Ein unbefangener Banause wie Otto, der noch die Neandertaler-Vorstellung von einem alten gemütlichen Kuschel-Sofa und einem krisenfesten Wohnzimmertisch mit sich herumträgt, kommt da aus dem Staunen nicht mehr heraus. Da sind Tische, offenbar von Picassos Kunst inspiriert, die sind so nieder, dass der Gast seine Suppe höchstens im Liegestütz löffeln kann. Das Prunkstück der Ausstellung aber ist ein Stuhl. Der bequemste Sessel der Welt, wie es heißt. Er ist zweiteilig wie fast jedes Drama. Der erste Teil dient zur Erfassung und Aufnahme des menschlichen Hecks. Das zweite Stück ist als Untersatz für die Füße gedacht. Jeder Besucher kann diesen Dividenden-Bob einmal benutzen. Otto tut es auch. Zweifellos, angenehm ist dieser Apparat schon. Doch Otto kommt sich ein bisschen arg aufgebahrt darin vor. So etwa wie auf einem Versuchsschlitten für den Weltraumflug. Und bang vor lauter Bequemlichkeit wartet Otto auf das Zählen des Verkäufers: „Drei, zwei, eins, ab. Nächste Station Jenseits!“ An die zwanzig Mal soll dieses Ischias-Katapult schon bestellt worden sein, obwohl es mehr als 1000 Euro kostet. Aber das ist einem Aktiengewinnler sein Hinterteil doch mindestens wert. Bloß – Otto besitzt keine Aktien. Außerdem fühlt es sich zwischen und auf seinen alten Möbeln sehr wohl.
 
Hier mein Kommentar zur Bewertung: Diese Geschichte spricht aus der Sicht des Ottos, der von oben auf diese Designermöbelfuzzis herabschaut. An sich kein Problem, nur wird zusätzlich durch die indirekte Rede Otto noch mehr darübergehoben und die Designerfuzzis noch abschätziger betrachtet. Das machen die Geschichte und Otto unsympathisch, der Leser wird sich damit nicht wirklich freiwillig identifizieren wollen und darüber lachen, weil's zu plump kommt.

Das ist genauso wie die Typen, die immer schlecht über andere reden und dabei hervorstreichen wollen, wie toll sie damit eigentlich sind.

Um dem Text mehr Humor und Sympathie zu geben, würde ich wirklich aus Ottos Sicht schreiben (direkte Rede), und ihn aus dieser Sicht an den Dingen scheitern lassen.

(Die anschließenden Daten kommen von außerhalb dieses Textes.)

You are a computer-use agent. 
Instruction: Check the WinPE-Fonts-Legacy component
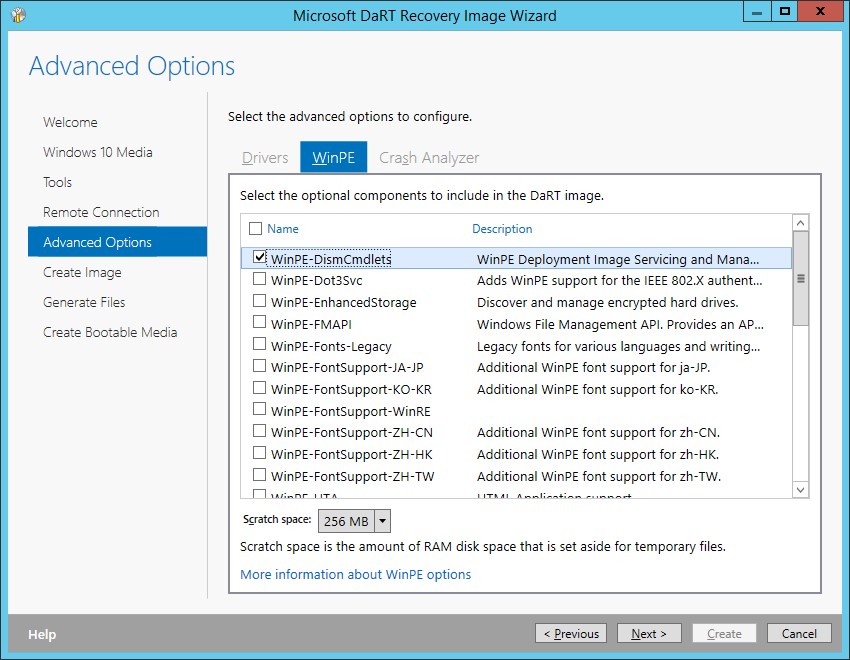tap(259, 345)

Das Ganze aber nicht überheblich im Sinne von "Ich weiss schon im Vorhinein, das das Scheisse ist und ich scheitern werde", sondern ihn ernsthaft bemühen und dann umso grandioser Scheitern lassen.

Dabei ein Scheitern im zweifachen Sinn: er als Tollpatsch und dann natürlich in Kombination mit den unfunktional Designermöbeln. Damit fällt ein Teil des Humors auf Otto zurück, macht ihn tollpatsch liebenswürdig und richtet sich nicht nur in bissig-böser-überheblicher Art gegen die Designer.